Sei-Wook Kim [00:01:33] Hi, Greg. Yeah, thanks for having me.

Greg Alexander [00:01:35] Would you mind giving a brief introduction of your company and of yourself?

Sei-Wook Kim [00:01:41] Sure. So you mentioned, I’m Sei-Wook, I’m Co-founder and COO at Barrel. We are a digital agency founded in New York City but now distributed around the world. I started the business in 2006 with my Co-founder, Peter Kang, and we’ve been focused on primarily designing, building, optimizing websites for our clients. Recently we’ve had a specialization e-commerce with Shopify as a platform in particular.

Greg Alexander [00:02:09] Okay, very good. So I really appreciate you being here because this topic can be a little emotional and sometimes folks aren’t willing to share what they learn. So again, on behalf of the membership. Appreciate you coming here. Maybe describe for us at 30,000 feet kind of what happened. And as I hear more about your story, I’ll maybe pick on a few things and ask some questions.

Sei-Wook Kim [00:02:33] Sure. So we’ve been in business since 2006, and we had never done a layoff in our history until 2022. So what happened? You know, through the history, you know, we mainly manage our slower periods of business through natural attrition, reducing contractor usage, or finding other opportunities to reduce costs. But in 2021, one thing that we realized was we were on a pretty strong growth trajectory, at least for us, growing about 30% year over year. And we entered Q3, Q4 with a significant pipeline of new work and we feel pretty positive about the pace of growth that we were going through that year. So with that, with those well behind us, we decided to invest in our growth and invest in quotes there. So we decided to start a new discipline and invest in that and basically hire a full team with a director and several team members ahead of actually winning the business. And we hired a lot of new roles in anticipation of work coming back in 2021. We hiring was a pretty challenging environment for us. There’s a long lead time to hiring new candidates, so when the opportunity came to hire people, we decided to pull the trigger and we ended up hiring a lot more people than we needed. So that’s how we entered into Q4 of 2021. Once we got there. 

Greg Alexander [00:04:16] Yeah, yeah, go ahead.

Sei-Wook Kim [00:04:18] Yeah, once we got there, what we realized was we kept losing projects that we thought were promising and we as we kept losing projects, we saw our revenue declining while our costs increasing. And we were trying to remain optimistic through this whole time, saying, you know, either one or two projects could turn things around very quickly. But the sad reality was that we ended up not winning those projects.

Greg Alexander [00:04:48] So, you know, this is a very real problem. I mean, matching revenue to expenses, which in pro serv is largely headcount is really hard, especially when you’re running a project-based firm and the revenue might be lumpy. And there’s always a debate, you know, do you wait until you have a signed contract to hire expansion headcount, which if you have long lead times to hire people, can be really challenging or do you hire, quote unquote, ahead of demand and bet on your sales forecasts of being accurate and then the business comes in and the way you go, it’s like, I don’t know, putting money on red and spinning the roulette wheel. So a little bit more about your firm. Are you like a lot of agencies where it’s project-based or do you have some kind of recurring revenue like how far out into the future can you see things?

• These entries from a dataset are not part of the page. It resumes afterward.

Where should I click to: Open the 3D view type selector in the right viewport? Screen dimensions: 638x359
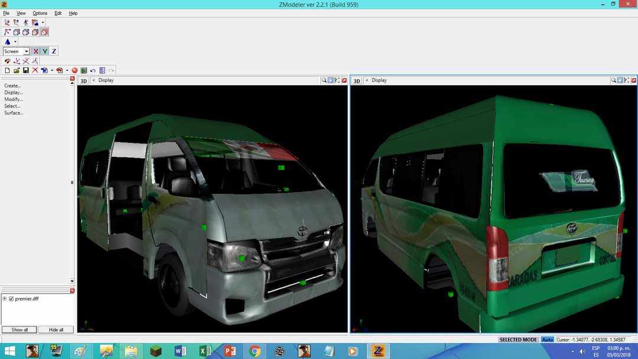[x=357, y=81]
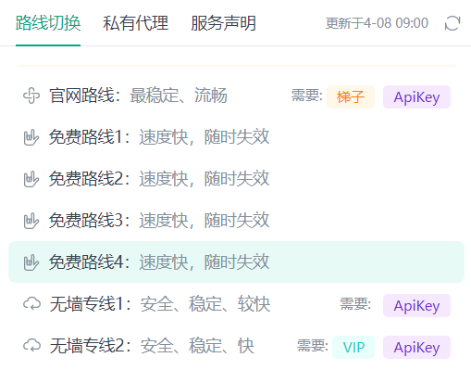Click the orange 梯子 tag
Viewport: 471px width, 370px height.
point(351,97)
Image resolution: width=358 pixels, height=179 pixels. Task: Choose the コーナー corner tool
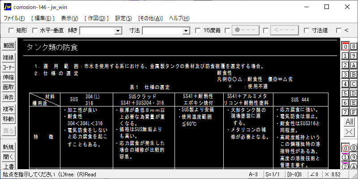(9, 67)
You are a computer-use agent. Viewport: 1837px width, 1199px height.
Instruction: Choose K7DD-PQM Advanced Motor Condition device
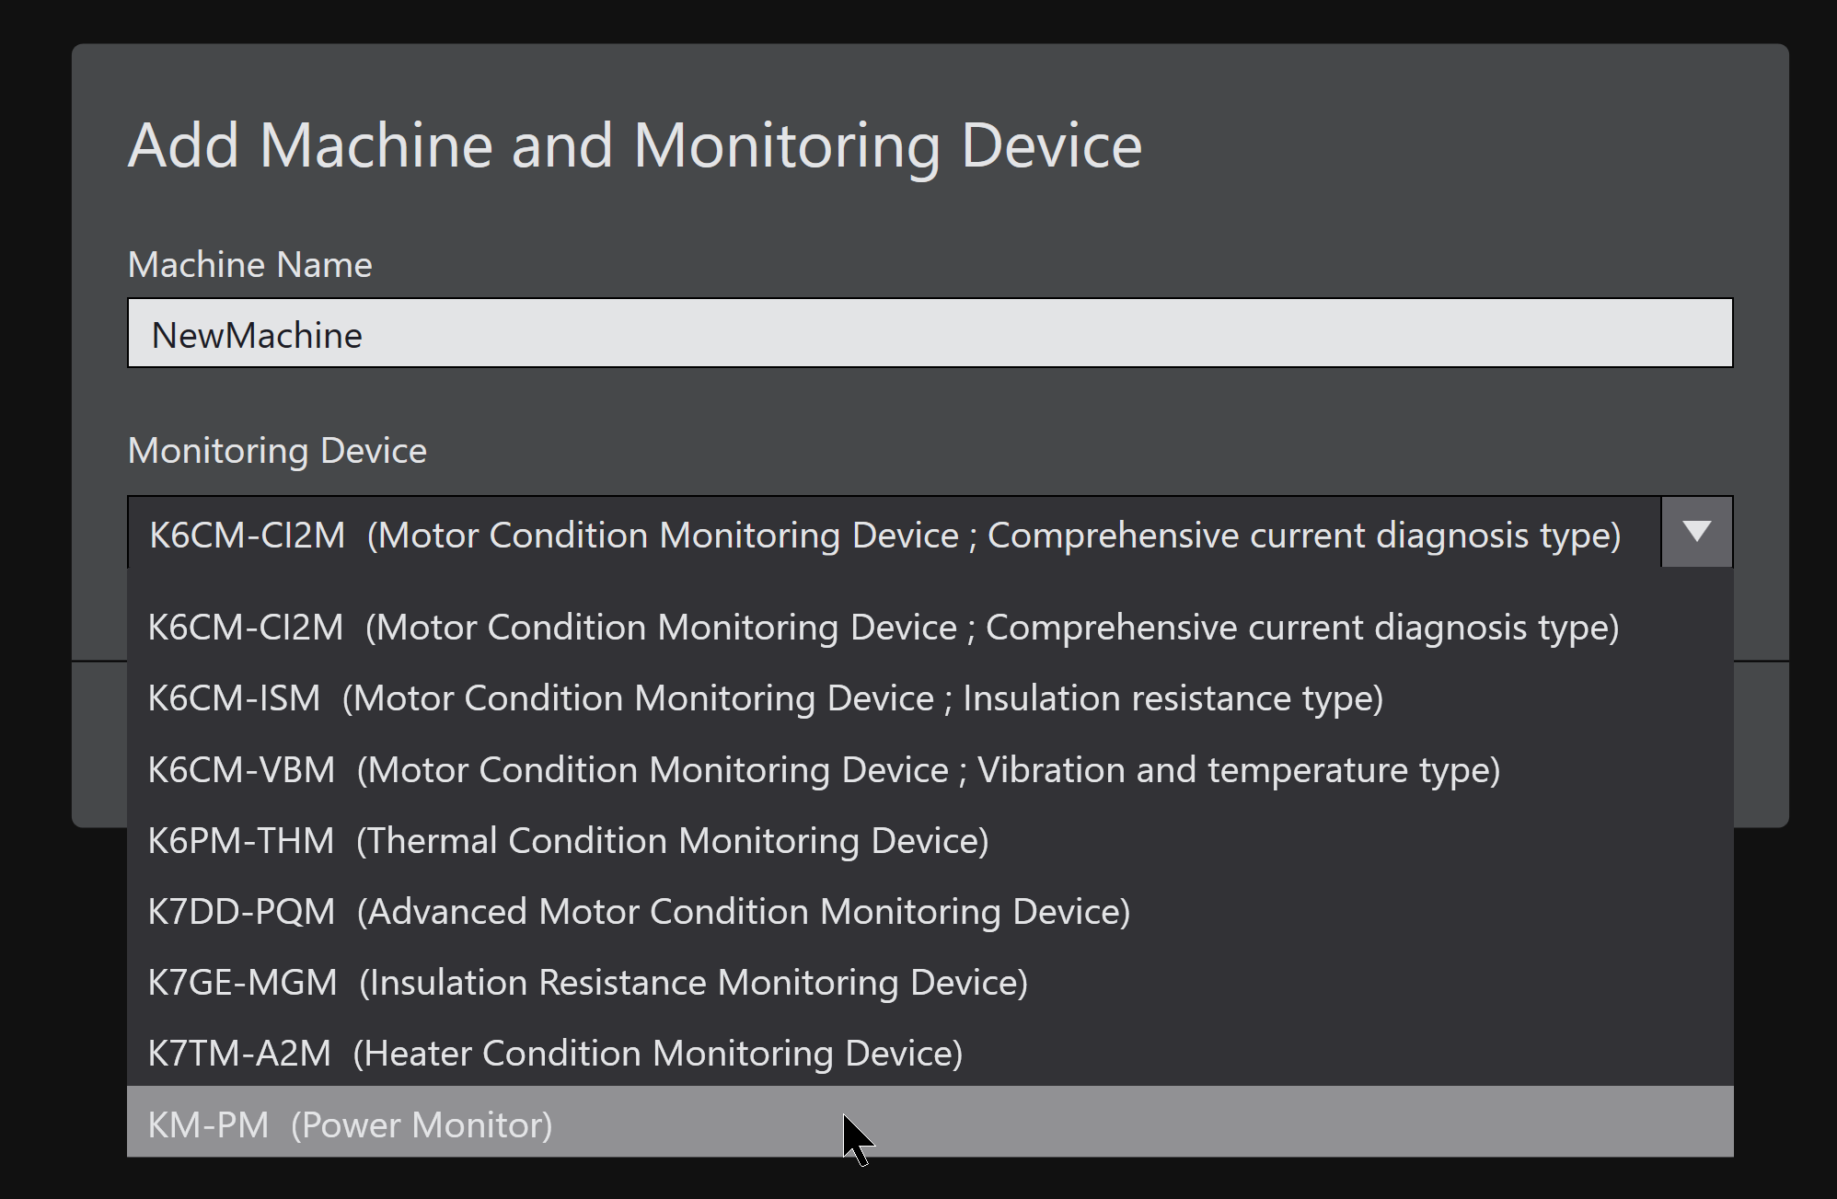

Sei-Wook Kim [00:05:41] About 60% of our revenue now is recurring revenue and 40% project-based. So pretty significant amount of projects that make up our revenue. And yeah, so that can make pretty big swings from a month-to-month standpoint.

Greg Alexander [00:06:02] Now, back in ’21 when you were experiencing this, was it 60-40 split back then?

Sei-Wook Kim [00:06:09] I would say if I had to go back probably a little bit less, 50-50, maybe higher on the project then versus the retainers.

Greg Alexander [00:06:21] Okay. And, you know, having now gone through this, you know, what lessons have you learned and what did you ultimately do and what advice would you have for our membership?

Sei-Wook Kim [00:06:32] Yeah. So the biggest mistake that we made was we kept burning our costs. So we had monthly losses for 4 to 5 months before we made any action. And so we so by February of 2022 decided to make the decision to lay off about 15% of our team, because a very challenging decision, especially because we had just hired some of these team members months prior. So we went through that and a lot of things that we learned through that process, doing it for the first time. A few things that we changed in our business. First, just being more transparent about our financial situation with the entire team. I felt like a lot of our team felt a bit blindsided about the news because they just weren’t in the same conversations that we were having. So there are few team members that knew about our new business pipeline. Not everyone really understood the financials. So when the news came, a lot of people were surprised. And the second thing that we took away was that we need to make decisions quickly. I think every you know, when you’re losing money, every day counts. In hindsight, we should have made this decision in December, not February, maybe even sooner, when we saw the signs of the business not coming through. So I think the speed is something that we really took away of being swift with making cuts where needed. 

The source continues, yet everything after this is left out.